• [Document excerpt]:
[start]
Mount hook
The source code of Sarus includes a hook able to perform an arbitrary sequence of bind mounts and device mounts (including device whitelisting in the related cgroup) into a container.
When activated, the hook enters the mount namespace of the container and
performs the mounts it received as CLI arguments. The formats for such
arguments are the same as those for the --mount
and --device
options of
sarus run
. This design choice has several advantages:
Reuses established formats adopted by popular container tools.
Explicitly states mount details and provides increased clarity compared to lists separated by colons or semicolons (for example, path lists used by other hooks).
Reduces the effort to go from experimentation to consolidation: the mounts for a feature can be explored and prototyped on the Sarus command line, then transferred directly into a Mount hook configuration file.
In effect, the hook produces the same outcome as entering its --mount
and
--device
option arguments in the command line of Sarus
(or other engines with a similar CLI, like Docker and Podman).
However, the hook provides a way to group together the definition and execution of mounts related to a specific feature. By doing so, the feature complexity is abstracted from the user and feature activation becomes either comfortable (e.g. via a single CLI option) or completely transparent (e.g. if the hook either is always active or if it relies on an OCI annotation from the container image). Some example use cases are described in this section.
Note
Compared to the MPI or Glibc hooks, the Mount hook does not check ABI or version compatibility of mounted resources, and it does not deduce on its own the mount destination paths within the container, since its purpose is not strictly tied to replacing library stacks.
Hook installation
The hook is written in C++ and it will be compiled when building Sarus without
the need of additional dependencies. Sarus' installation scripts will also
automatically install the hook in the $CMAKE_INSTALL_PREFIX/bin
directory.
In short, no specific action is required to install the MPI hook.
Hook configuration
The program is meant to be run as a createContainer hook and accepts option arguments with the same formats as the --mount or --device options of sarus run.
The hook also supports the following environment variables:
LDCONFIG_PATH
(optional): Absolute path to a trustedldconfig
program on the host. If set, the program at the path is used to update the container's dynamic linker cache after performing the mounts.
[end]
• [Supplied data]:
[start]
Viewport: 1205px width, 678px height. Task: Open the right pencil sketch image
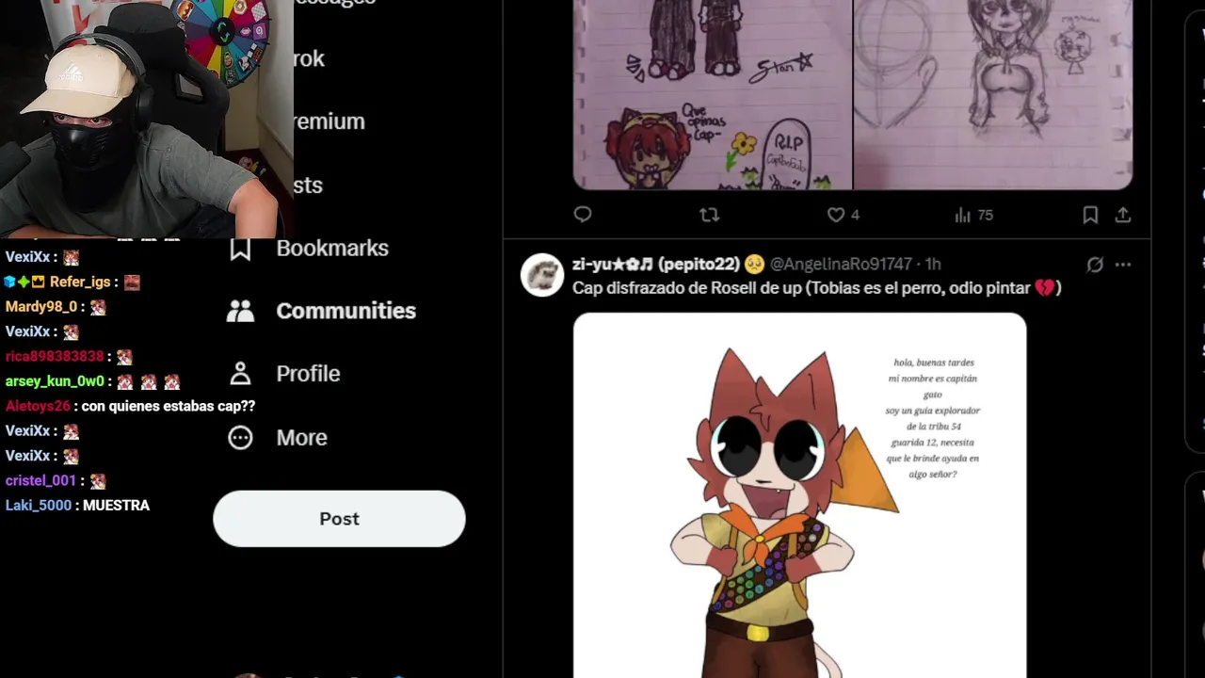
[end]
• [Work to complete]:
a: In the Mount hook documentation, begin at the words "Hook installation" and stop after "of sarus run.". Give that passage again with "installation scripts" changed to "setup scripts".
b: Answer these questions from the Mount hook documentation:
(i) In what programming language is the hook written?
(ii) Of which command are the --mount and --device options whose argument formats the hook reuses?
(iii) When is the container's dynamic linker cache updated if LDCONFIG_PATH is set?
c: List every advantage that the Mount hook documentation gives for the design choice of reusing the --mount and --device argument formats.

• [Answers for this exercise]:
a:
Hook installation
The hook is written in C++ and it will be compiled when building Sarus without
the need of additional dependencies. Sarus' setup scripts will also
automatically install the hook in the $CMAKE_INSTALL_PREFIX/bin
directory.
In short, no specific action is required to install the MPI hook.
Hook configuration
The program is meant to be run as a createContainer hook and accepts option arguments with the same formats as the --mount or --device options of sarus run.

b:
(i) C++
(ii) sarus run
(iii) After the mounts are performed

c:
- It reuses established formats adopted by popular container tools.
- It states mount details explicitly and is clearer than lists separated by colons or semicolons.
- It reduces the effort to go from experimentation to consolidation: mounts can be prototyped on the Sarus command line and then moved directly into a Mount hook configuration file.